Task prompt>
Can you write out the passage on ionic equations word for word, from "Each $\rm CaCl_2$" to "not form ions."?

Supplied passage>

______

Complete ionic: $\begin{aligned}& \rm 2\, Ag^{+}\, (aq) + 2\, {NO_3}^{-} \, (aq) + Ca^{2+}\, (aq) + 2\, Cl^{-}\, (aq) \\ & \rm \to 2\, AgCl\, (s) + Ca^{2+}\, (aq) + 2\, {NO_3}^{-}\, (aq)\end{aligned}$ .

Net ionic: $\begin{aligned}& \rm Ag^{+}\, (aq) + Cl^{-}\, (aq) \to AgCl\, (s)\end{aligned}$ .

Explanation:

Start by identifying species that exist as ions. In general, such species include:

Soluble salts.
Strong acids and strong bases.

All four species in this particular question are salts. However, only three of them are generally soluble in water: $\rm AgNO_3$ , $\rm CaCl_2$ , and $\rm Ca(NO_3)_2$ . These three salts will exist as ions:

Each $\rm AgNO_3\, (aq)$ formula unit will exist as one $\rm Ag^{+}$ ion and one $\rm {NO_3}^{-}$ ion.
Each $\rm CaCl_2$ formula unit will exist as one $\rm Ca^{2+}$ ion and two $\rm Cl^{-}$ ions (note the subscript in the formula $\rm CaCl_2\!$ .)
Each $\rm Ca(NO_3)_2$ formula unit will exist as one $\rm Ca^{2+}$ and two $\rm {NO_3}^{-}$ ions.

On the other hand, $\rm AgCl$ is generally insoluble in water. This salt will not form ions.

Rewrite the original chemical equation to get the corresponding ionic equation. In this question, rewrite $\rm AgNO_3$ , $\rm CaCl_2$ , and $\rm Ca(NO_3)_2$ (three soluble salts) as the corresponding ions.

______

Given data>
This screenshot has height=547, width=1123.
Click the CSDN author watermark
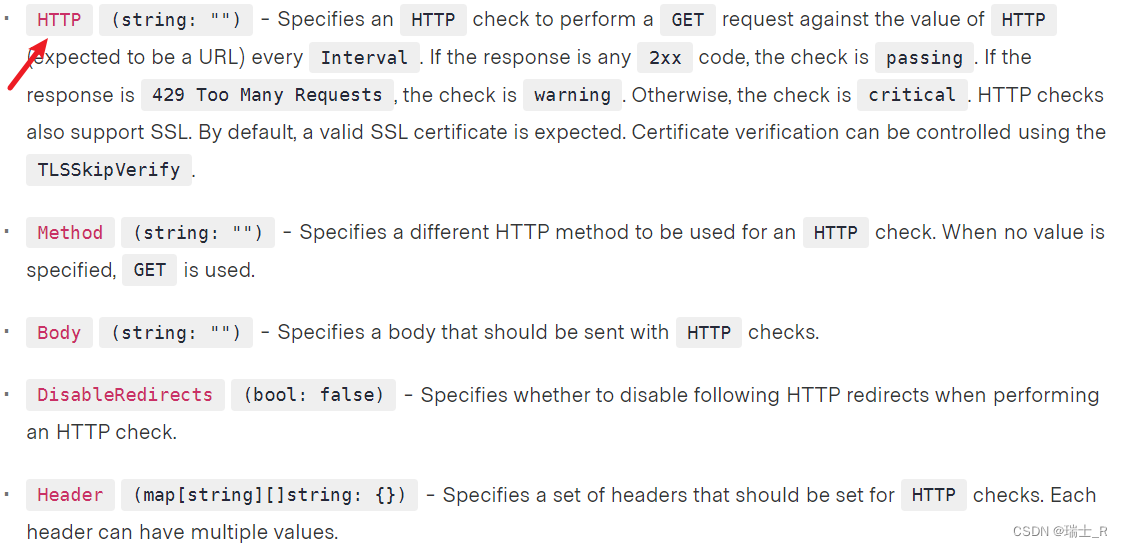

______

Result of this task>
Each $\rm CaCl_2$ formula unit will exist as one $\rm Ca^{2+}$ ion and two $\rm Cl^{-}$ ions (note the subscript in the formula $\rm CaCl_2\!$ .)
Each $\rm Ca(NO_3)_2$ formula unit will exist as one $\rm Ca^{2+}$ and two $\rm {NO_3}^{-}$ ions.

On the other hand, $\rm AgCl$ is generally insoluble in water. This salt will not form ions.